SUPPLIED DATA
========================

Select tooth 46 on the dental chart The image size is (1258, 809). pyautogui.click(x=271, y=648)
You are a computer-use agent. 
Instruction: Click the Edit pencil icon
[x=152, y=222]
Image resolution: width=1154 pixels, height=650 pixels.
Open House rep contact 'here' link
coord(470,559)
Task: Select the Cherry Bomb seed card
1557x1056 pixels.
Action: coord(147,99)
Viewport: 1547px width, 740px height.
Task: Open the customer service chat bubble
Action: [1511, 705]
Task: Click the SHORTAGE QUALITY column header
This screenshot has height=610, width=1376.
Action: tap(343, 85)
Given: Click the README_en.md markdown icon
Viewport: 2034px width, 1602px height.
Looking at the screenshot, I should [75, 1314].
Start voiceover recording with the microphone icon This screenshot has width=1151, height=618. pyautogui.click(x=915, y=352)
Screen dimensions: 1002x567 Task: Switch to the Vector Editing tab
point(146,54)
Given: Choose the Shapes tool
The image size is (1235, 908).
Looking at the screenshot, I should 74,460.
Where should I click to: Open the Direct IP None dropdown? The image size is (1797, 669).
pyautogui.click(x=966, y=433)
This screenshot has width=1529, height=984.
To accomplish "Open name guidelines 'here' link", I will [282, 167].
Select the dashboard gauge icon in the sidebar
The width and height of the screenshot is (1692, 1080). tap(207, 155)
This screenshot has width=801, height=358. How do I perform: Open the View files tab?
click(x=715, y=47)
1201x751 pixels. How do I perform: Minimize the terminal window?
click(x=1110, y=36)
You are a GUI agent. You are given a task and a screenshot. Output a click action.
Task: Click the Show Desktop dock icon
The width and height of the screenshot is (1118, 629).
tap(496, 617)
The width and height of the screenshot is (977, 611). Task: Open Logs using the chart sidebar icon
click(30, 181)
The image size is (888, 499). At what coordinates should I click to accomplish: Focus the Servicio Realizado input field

========================

YOUR GOAL
Retype every record exactly, omitting nothing.

EXERCISE ANSWER
Select tooth 46 on the dental chart The image size is (1258, 809). pyautogui.click(x=271, y=648)
You are a computer-use agent. 
Instruction: Click the Edit pencil icon
[x=152, y=222]
Image resolution: width=1154 pixels, height=650 pixels.
Open House rep contact 'here' link
coord(470,559)
Task: Select the Cherry Bomb seed card
1557x1056 pixels.
Action: coord(147,99)
Viewport: 1547px width, 740px height.
Task: Open the customer service chat bubble
Action: [1511, 705]
Task: Click the SHORTAGE QUALITY column header
This screenshot has height=610, width=1376.
Action: tap(343, 85)
Given: Click the README_en.md markdown icon
Viewport: 2034px width, 1602px height.
Looking at the screenshot, I should [75, 1314].
Start voiceover recording with the microphone icon This screenshot has width=1151, height=618. pyautogui.click(x=915, y=352)
Screen dimensions: 1002x567 Task: Switch to the Vector Editing tab
point(146,54)
Given: Choose the Shapes tool
The image size is (1235, 908).
Looking at the screenshot, I should 74,460.
Where should I click to: Open the Direct IP None dropdown? The image size is (1797, 669).
pyautogui.click(x=966, y=433)
This screenshot has width=1529, height=984.
To accomplish "Open name guidelines 'here' link", I will [282, 167].
Select the dashboard gauge icon in the sidebar
The width and height of the screenshot is (1692, 1080). tap(207, 155)
This screenshot has width=801, height=358. How do I perform: Open the View files tab?
click(x=715, y=47)
1201x751 pixels. How do I perform: Minimize the terminal window?
click(x=1110, y=36)
You are a GUI agent. You are given a task and a screenshot. Output a click action.
Task: Click the Show Desktop dock icon
The width and height of the screenshot is (1118, 629).
tap(496, 617)
The width and height of the screenshot is (977, 611). Task: Open Logs using the chart sidebar icon
click(30, 181)
The image size is (888, 499). At what coordinates should I click to accomplish: Focus the Servicio Realizado input field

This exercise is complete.